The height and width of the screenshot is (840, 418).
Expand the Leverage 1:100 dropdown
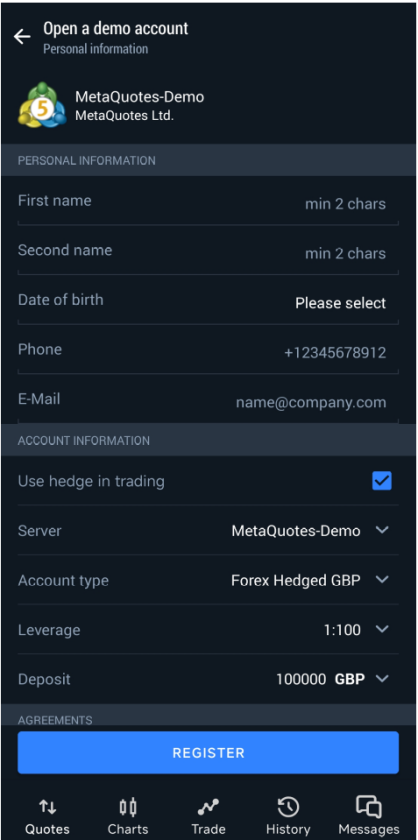coord(208,629)
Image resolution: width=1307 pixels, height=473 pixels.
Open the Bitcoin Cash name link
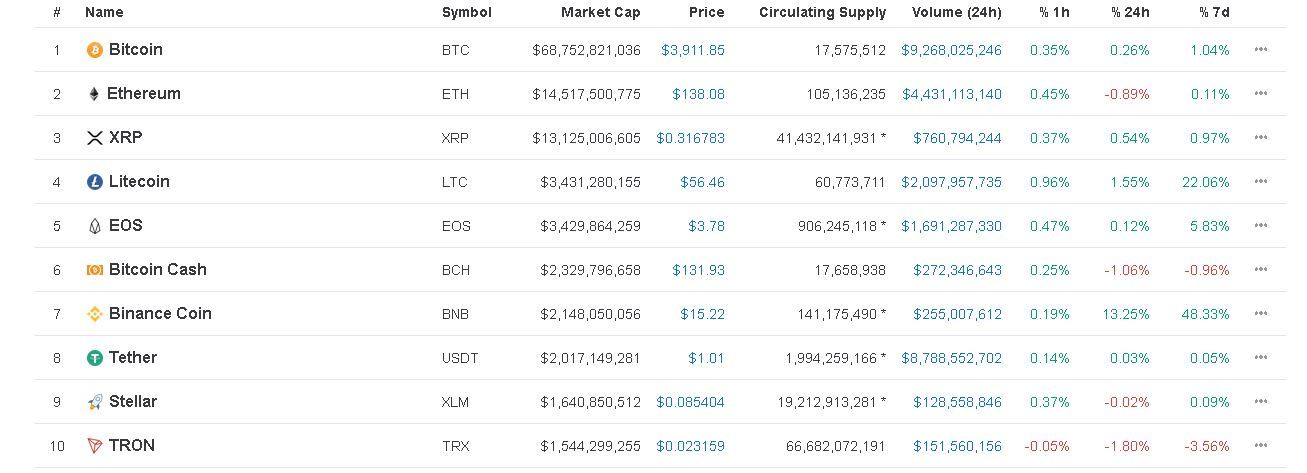click(x=157, y=270)
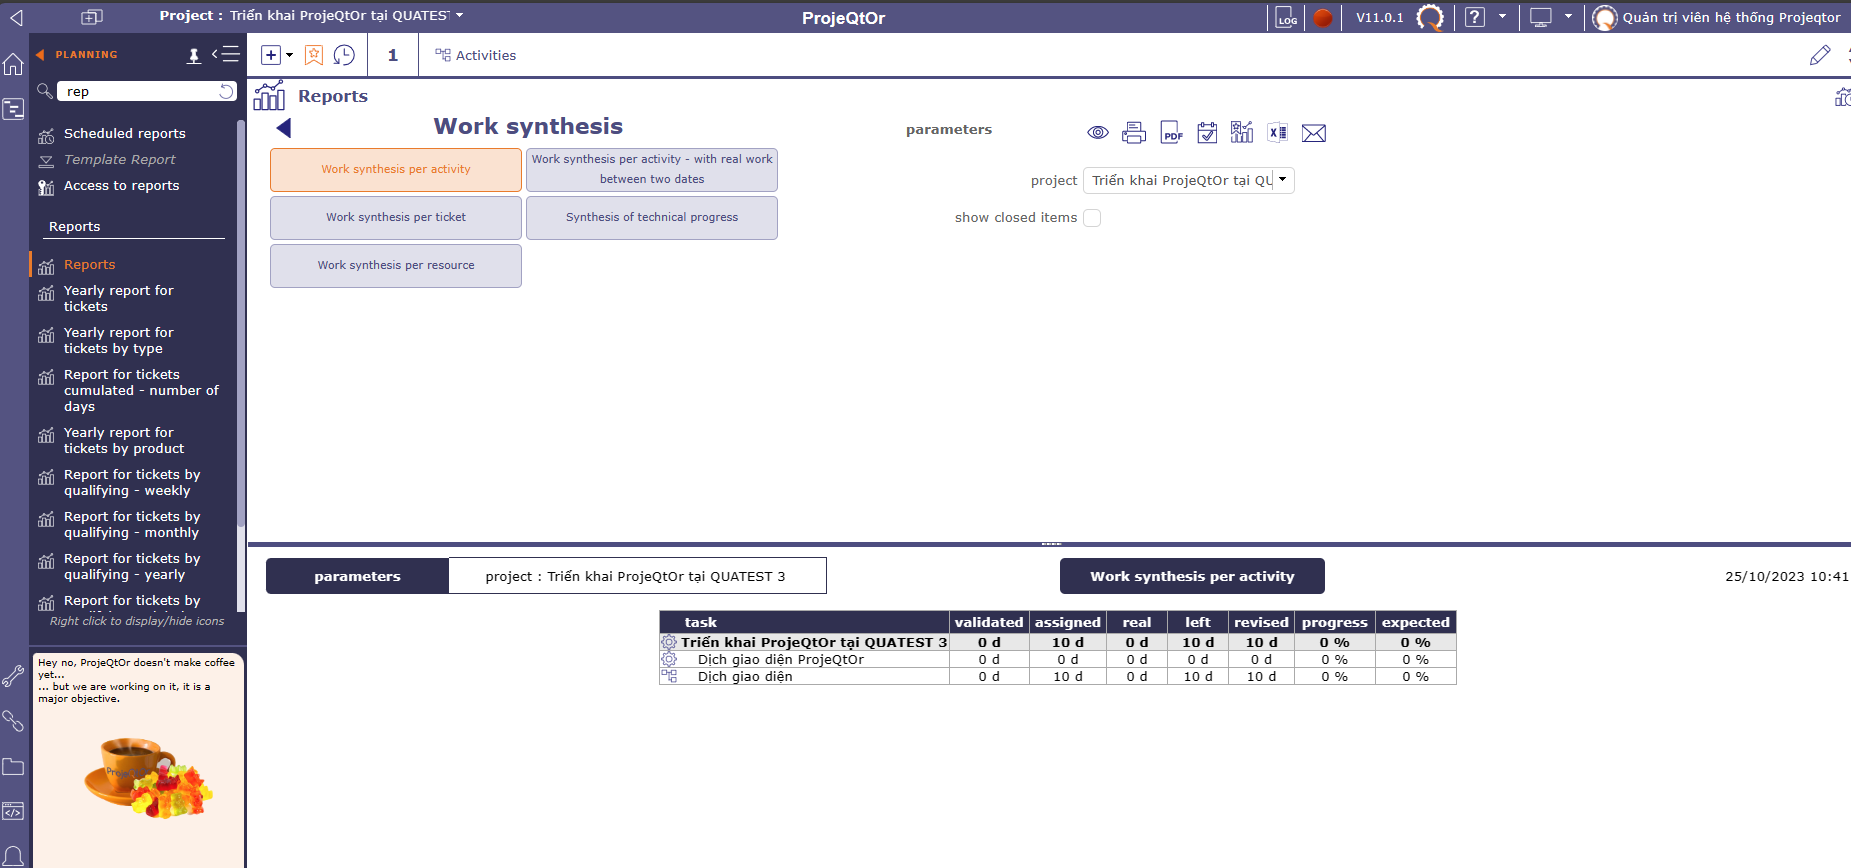1851x868 pixels.
Task: Collapse the left menu with the list-arrow icon
Action: click(x=226, y=55)
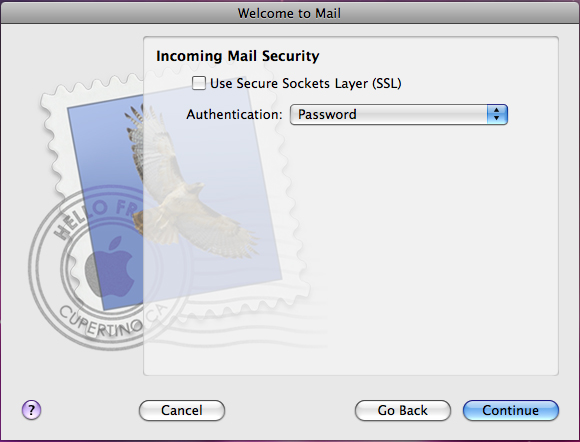Click the Authentication label text
This screenshot has height=442, width=580.
[234, 115]
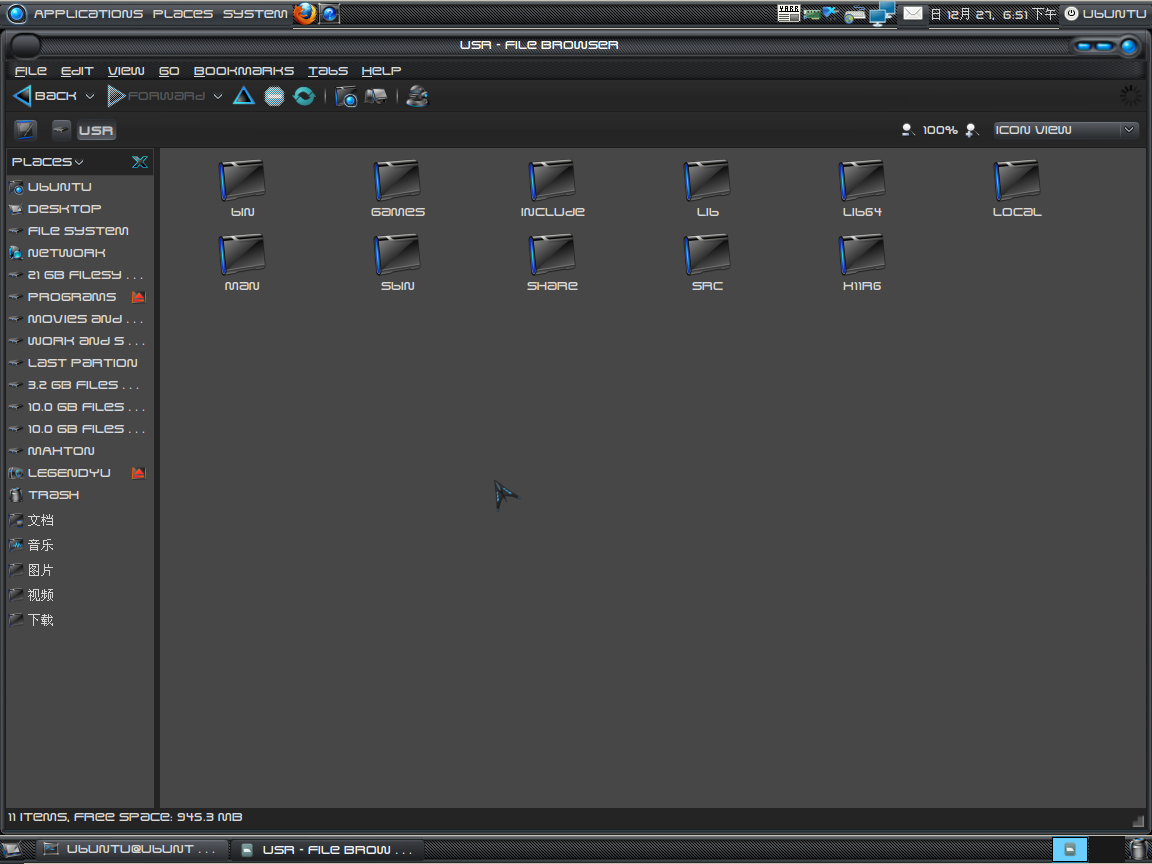This screenshot has width=1152, height=864.
Task: Click the Computer toolbar icon
Action: coord(376,96)
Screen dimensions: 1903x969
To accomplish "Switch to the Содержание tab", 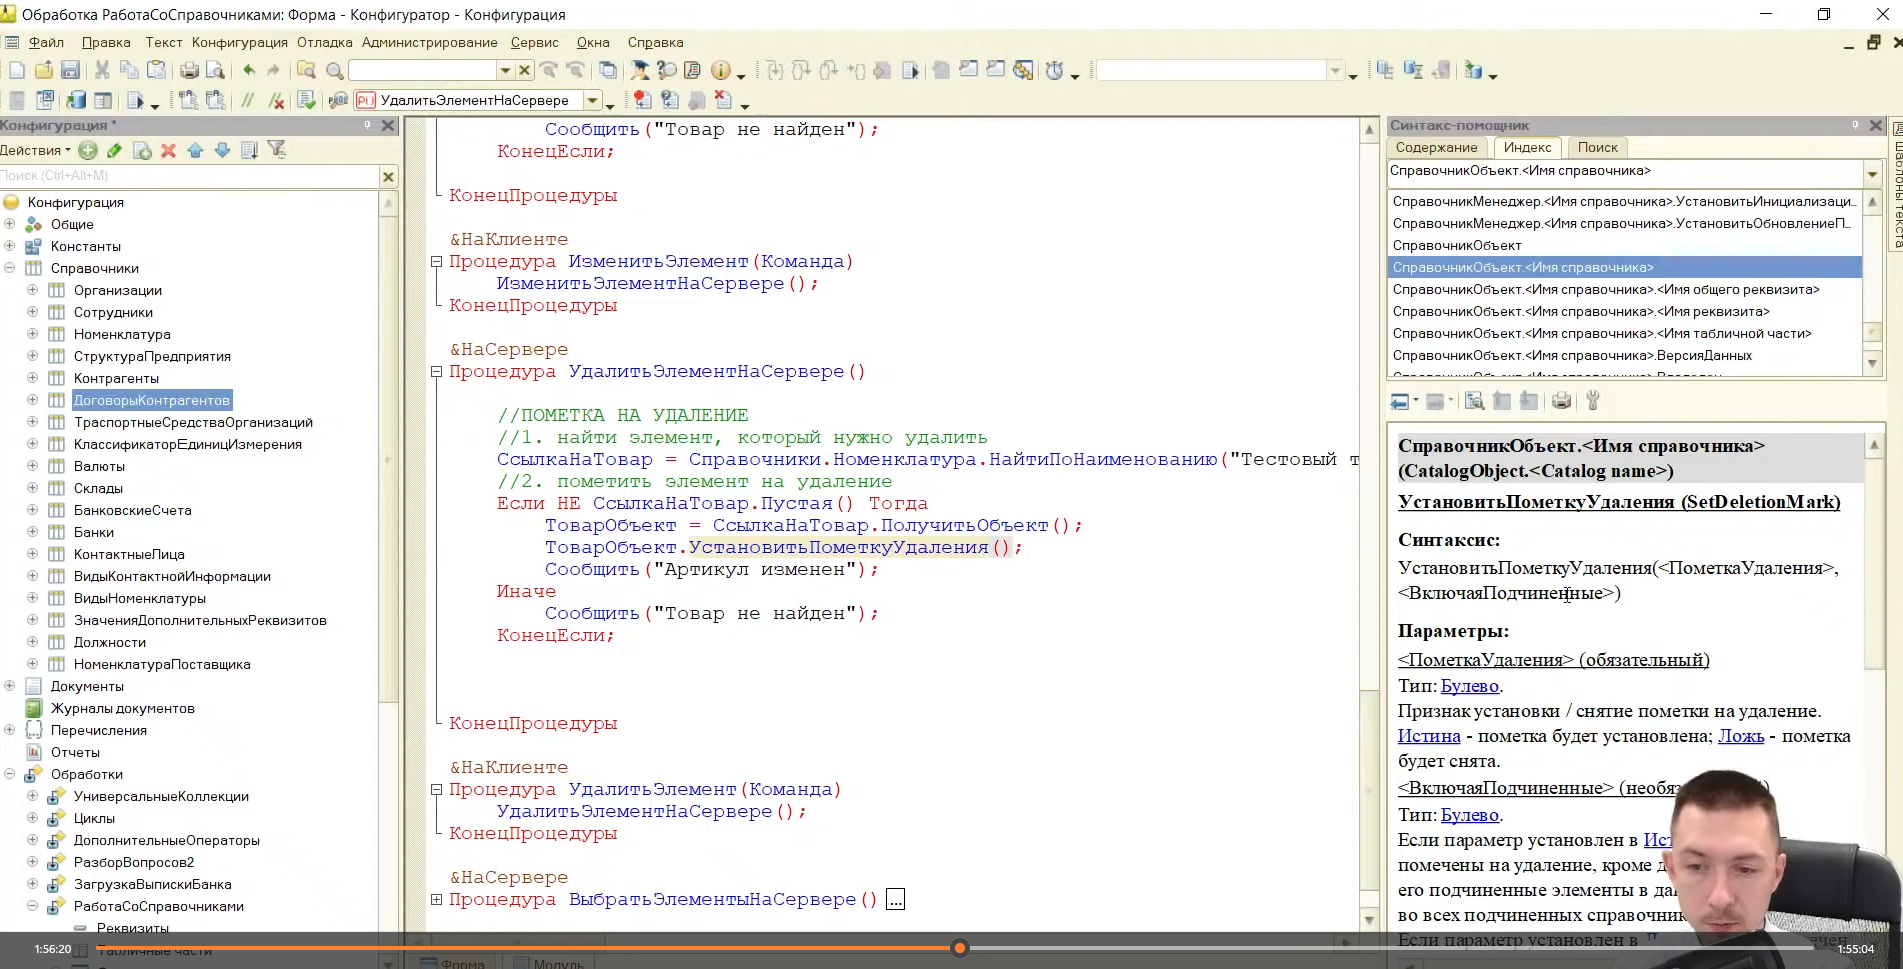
★ ★ ★
Work instructions:
Repeat everything in the records above exactly, except the pictures.

Exercise response:
The height and width of the screenshot is (840, 418).
Expand the Leverage 1:100 dropdown
coord(208,629)
Image resolution: width=1307 pixels, height=473 pixels.
Open the Bitcoin Cash name link
click(x=157, y=270)
1851x868 pixels.
Task: Collapse the left menu with the list-arrow icon
Action: click(x=226, y=55)
Click the Authentication label text
This screenshot has height=442, width=580.
[234, 115]
This screenshot has width=1152, height=864.
Task: Click the Computer toolbar icon
Action: coord(376,96)
Screen dimensions: 1903x969
To accomplish "Switch to the Содержание tab", 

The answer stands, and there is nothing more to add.